LOL, my Dobie wil beg to go outside in a downpour so she can play in it!!!! I can't get her intoa the tub for a bath, but if it rains, or you turn on a water hose, she'll play in it all day!!!!! I'll have to film her trying to catch the rain as it's falling from the sky, running around and barking her head off the next time it rains (unfortunately that could be awhile). 

IOW, some dogs LIKE getting wet, especially if there's the reward of a good toweling off at the end of it.


----------



## skelaki (Nov 9, 2006)

One of my collies used to sit out in the snow and so did my Keeshond. Another collie loved to go out in thunderstorms. They all had shelter outside and could come in but they just liked being out in the weather.


----------



## carol16 (Dec 6, 2008)

she didn't go into her dog house because she didn't want to, she wanted in your house.


----------



## hulkamaniac (Feb 11, 2009)

My dogs have two shelters. A piece of plywood leaning against the house and a doghouse. For whatever reason they like the plywood even though it leaks much more than the dog house does.


----------



## Shaggydog (Mar 4, 2009)

carol16 said:


> she didn't go into her dog house because she didn't want to, she wanted in your house.

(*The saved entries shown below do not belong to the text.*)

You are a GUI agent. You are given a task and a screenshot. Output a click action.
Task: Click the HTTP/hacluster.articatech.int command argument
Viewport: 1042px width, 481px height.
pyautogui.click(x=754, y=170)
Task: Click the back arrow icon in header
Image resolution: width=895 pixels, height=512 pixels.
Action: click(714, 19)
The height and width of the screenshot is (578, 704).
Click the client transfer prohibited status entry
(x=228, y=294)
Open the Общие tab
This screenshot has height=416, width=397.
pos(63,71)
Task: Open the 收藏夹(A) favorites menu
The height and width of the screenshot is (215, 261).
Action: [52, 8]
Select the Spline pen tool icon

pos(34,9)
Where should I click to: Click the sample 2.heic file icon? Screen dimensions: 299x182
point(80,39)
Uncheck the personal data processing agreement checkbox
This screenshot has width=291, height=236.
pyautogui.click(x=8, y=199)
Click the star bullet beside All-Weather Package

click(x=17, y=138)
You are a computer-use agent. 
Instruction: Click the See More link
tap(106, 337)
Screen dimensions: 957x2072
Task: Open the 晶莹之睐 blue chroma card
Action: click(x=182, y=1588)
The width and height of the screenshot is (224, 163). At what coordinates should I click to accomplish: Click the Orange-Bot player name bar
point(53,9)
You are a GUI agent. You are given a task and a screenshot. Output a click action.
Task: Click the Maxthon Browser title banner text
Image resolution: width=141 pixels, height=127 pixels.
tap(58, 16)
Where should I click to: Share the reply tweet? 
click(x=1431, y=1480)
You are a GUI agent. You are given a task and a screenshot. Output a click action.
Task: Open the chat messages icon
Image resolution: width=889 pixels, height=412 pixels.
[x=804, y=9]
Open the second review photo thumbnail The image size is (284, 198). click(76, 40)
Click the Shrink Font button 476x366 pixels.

I understand this,but I wasn't available to let her in.Like I said,she knows how to use a dog house.


----------



## Erick Aguilar (Jun 9, 2008)

Yeah... my husky likes to break my heart and stand in the rain...

One day though, i was cracking up like crazy.. because it was raining, and i heard alot of fuss in the backyard and i thought ''oh my... my dog is making a fuss to get inside'' and i went to peek and AH! to my surprise.. he was having a blast with a basketball pushing it all around the yard while it was raining... then he started to jump trying to catch the rain.. it was so cute.

But he won't go inside his dog house for obvious reasons... before buying him a doggie house, we would let him in whenever it would start raining.


----------



## SSpiro (Oct 5, 2007)

MrsJohnnyG said:


> Aww... I'm a softie who wouldn't want my dog having to sit in a cold, drafty doghouse while it's raining, so keep that in mind when I say that I wouldn't mind her wanting to come inside where it's warm and dry.
> 
> How is the doghouse protected from having water come into it? Maybe it's just too wet, cold, or miserable in there. I drive by a home where the poor dog is kept outside ALL the time, including when it's miserable outside. One day I was driving by in miserable rain, and the dog was just standing outside in the rain, looking down... not going into its doghouse which I assume wasn't exactly dry and comfortable... it broke my heart. It's as though the dog had just given up.
> 
> That said, my puppies do love running around in the rain now that I've taught them it's okay to get wet... but it's their choice whether to come back inside where it's dry and comfortable, when they're ready to quit playing in the rain.


Heartbreaking story..


----------



## Pai (Apr 23, 2008)

Some dogs are pretty waterproof, no? Depending on the coat type. They probably aren't that bothered by the wet.


----------